- Booth and Lincoln

Booth and Lincoln

Abraham Lincoln: An Extraordinary Life

John Wilkes Booth’s hatred of Lincoln grew as the Confederacy’s cause collapsed. On April 11, 1865, he heard Abraham Lincoln address a crowd outside the White House. Lincoln advocated extending the vote to educated African Americans and all black veterans. Booth turned to his companion Lewis Powell and exclaimed, “That means nigger citizenship. That is the last speech he will ever make.”

A Maryland native, Booth was born into one of the country’s leading families of actors. He was well known at Ford’s Theatre. On the night of April 14, he was welcomed as he passed up the stairs to the president’s box.

From Frank Leslie’s Illustrated Newspaper, April 29, 1865. Courtesy of the Abraham Lincoln Presidential Library and Museum.

The Assassination of Abraham Lincoln

On April 14, 1865, the Lincolns and their two guests, Clara Harris and Maj. Henry Rathbone, arrived late to Ford’s Theatre for a production of Our American Cousin. As the president entered the theater, the crowd wildly cheered and the orchestra played “Hail to the Chief.” Lincoln set his silk hat on the floor, and the actors resumed where they had left off.

At about 10:15 p.m., John Wilkes Booth entered the presidential box, pointed a derringer pistol at the back of the president’s head and fired. Booth then pulled out a knife, slashed Rathbone, and jumped onto the stage, declaring “Sic semper tyrannis”—“Thus always to tyrants,” the Virginia state motto. Despite breaking his leg as he hit the stage, Booth escaped backstage and onto a waiting horse.

"The shouts, groans, curses, smashing of seats, screams of women, shuffling of feet and cries of terror created a pandemonium that . . . through all the ages will stand out in my memory as the hell of hells."
—Helen Truman, a member of the audience


Bequest of Virginia Adler Thompson, daughter of M. J. Adler, 1962

Laura Keene’s Bloodstained Cuff

The play’s leading actress, Laura Keene, rushed with water to the president’s box. As she cradled the president’s head, drops of his blood stained her cuff. She gave the cuff to her nephew, M. J. Adler, who preserved it throughout his life.

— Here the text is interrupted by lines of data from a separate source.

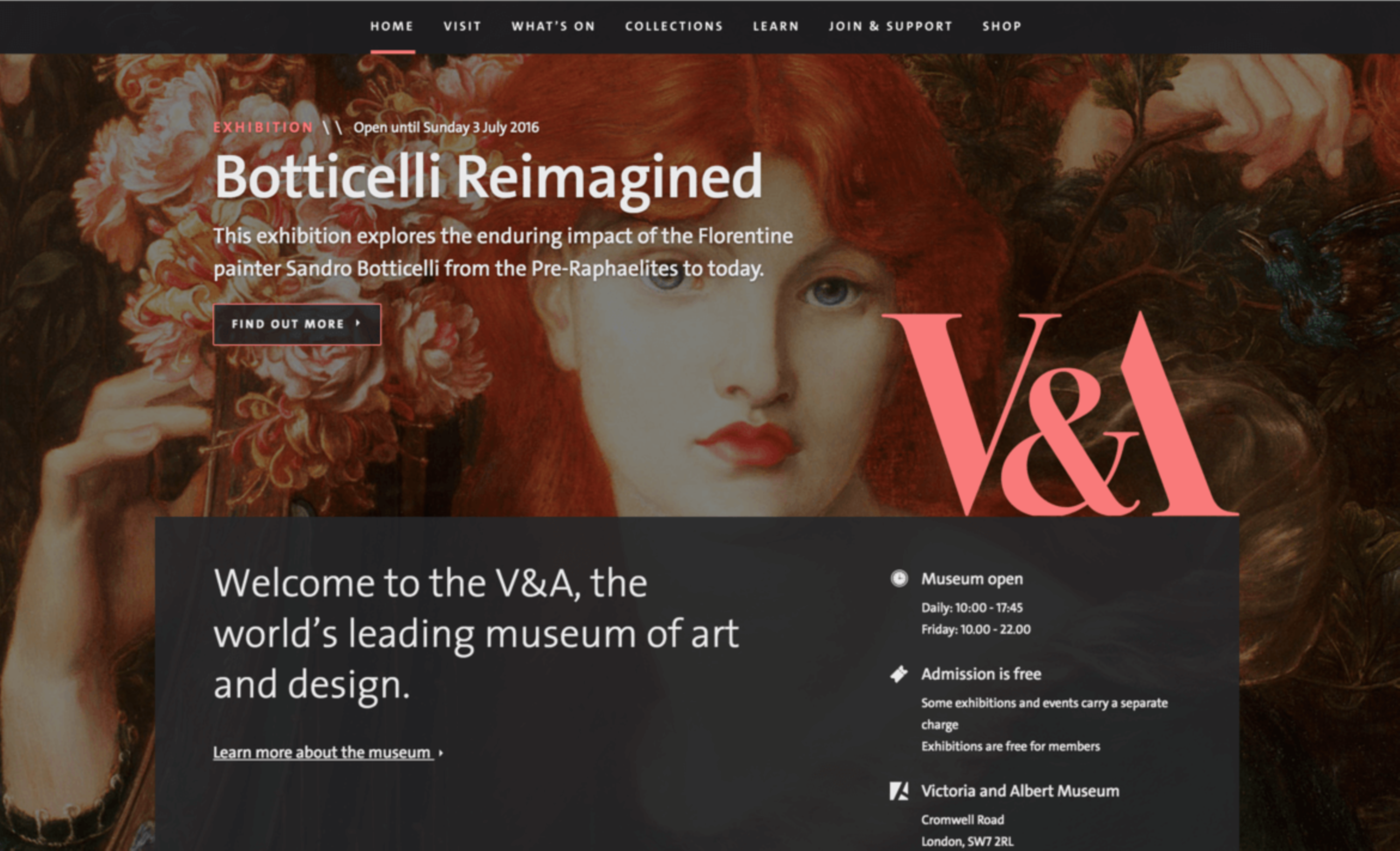
Task: Click the arrow icon inside Find Out More
Action: click(358, 323)
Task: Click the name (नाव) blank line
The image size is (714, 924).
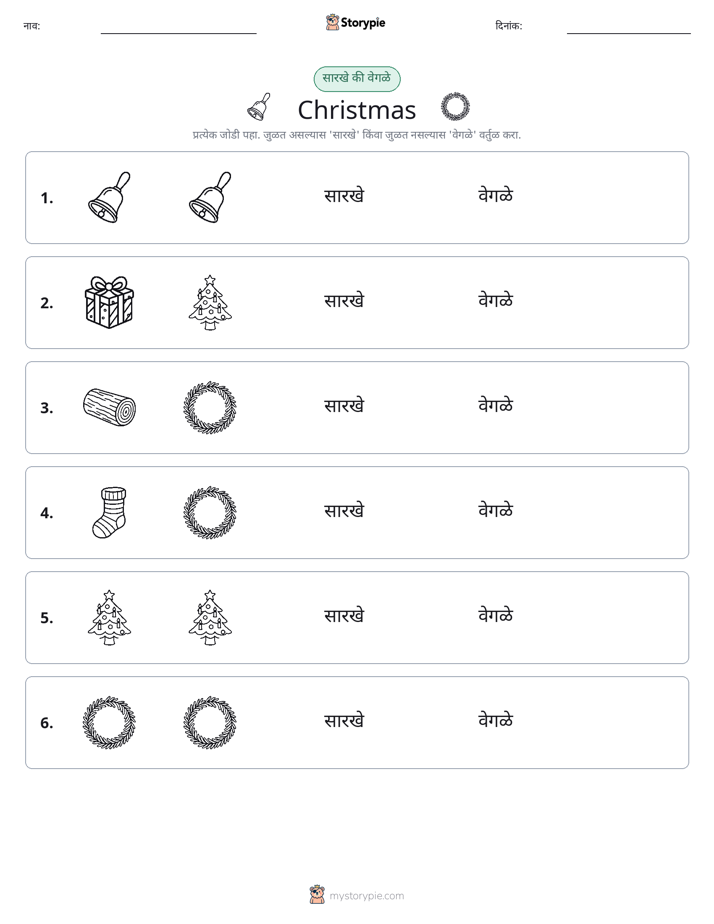Action: pos(178,33)
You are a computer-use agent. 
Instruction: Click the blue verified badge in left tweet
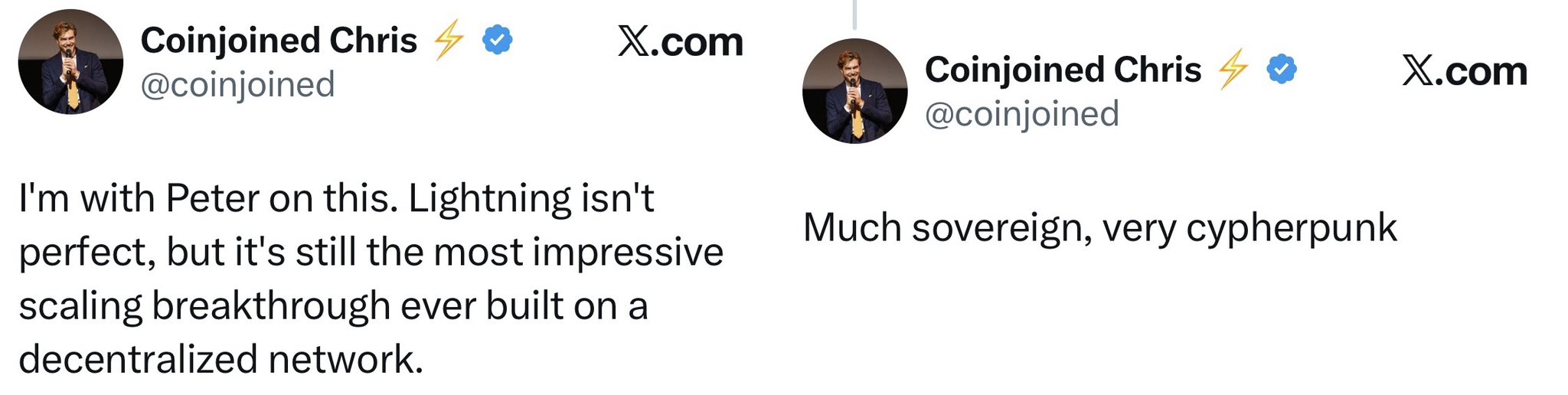(x=498, y=40)
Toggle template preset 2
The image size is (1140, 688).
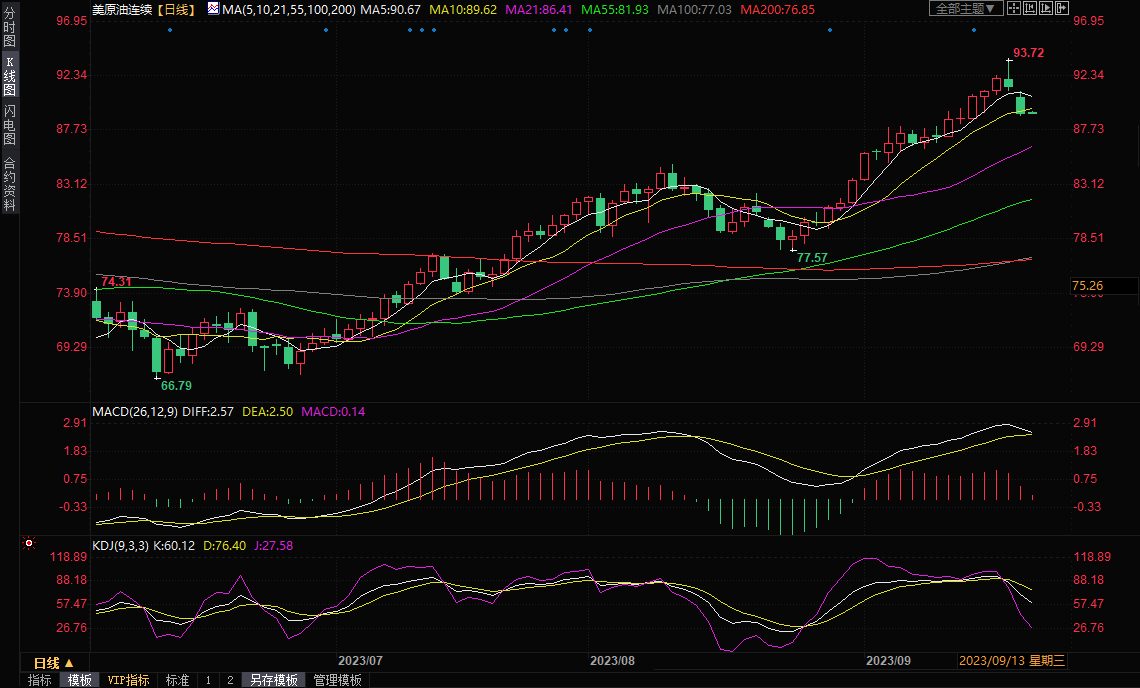pyautogui.click(x=229, y=680)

Gift of the Medical Society of the County of Kings, 1983

Surgical Instruments

On April 15, Surgeon General Joseph K. Barnes directed an autopsy on Lincoln’s body in the White House. The name of the surgeon who performed the autopsy was not recorded. The instruments he used were given to Alfred D. Wilson, a young doctor who assisted in the procedure. They remained in Wilson’s family until they were donated to the Medical Society of the County of Kings in Brooklyn, New York, in 1935.

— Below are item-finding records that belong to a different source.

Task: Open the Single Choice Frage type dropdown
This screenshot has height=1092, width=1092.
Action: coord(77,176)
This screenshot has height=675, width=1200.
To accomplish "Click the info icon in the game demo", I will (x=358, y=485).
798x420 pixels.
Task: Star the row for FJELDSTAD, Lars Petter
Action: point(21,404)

Death of Lincoln, painted and engraved by A. H. Ritchie, about 1875. Courtesy of the Library of Congress.

Lincoln’s Deathbed

Lincoln was carried across the street to the home of William Petersen. For nine hours he lay in a small bedroom surrounded by doctors, government officials, and family. He died at 7:22 a.m. the next morning, April 15, 1865. Secretary of War Edwin Stanton raised his hat and declared: “Now he belongs to the ages.”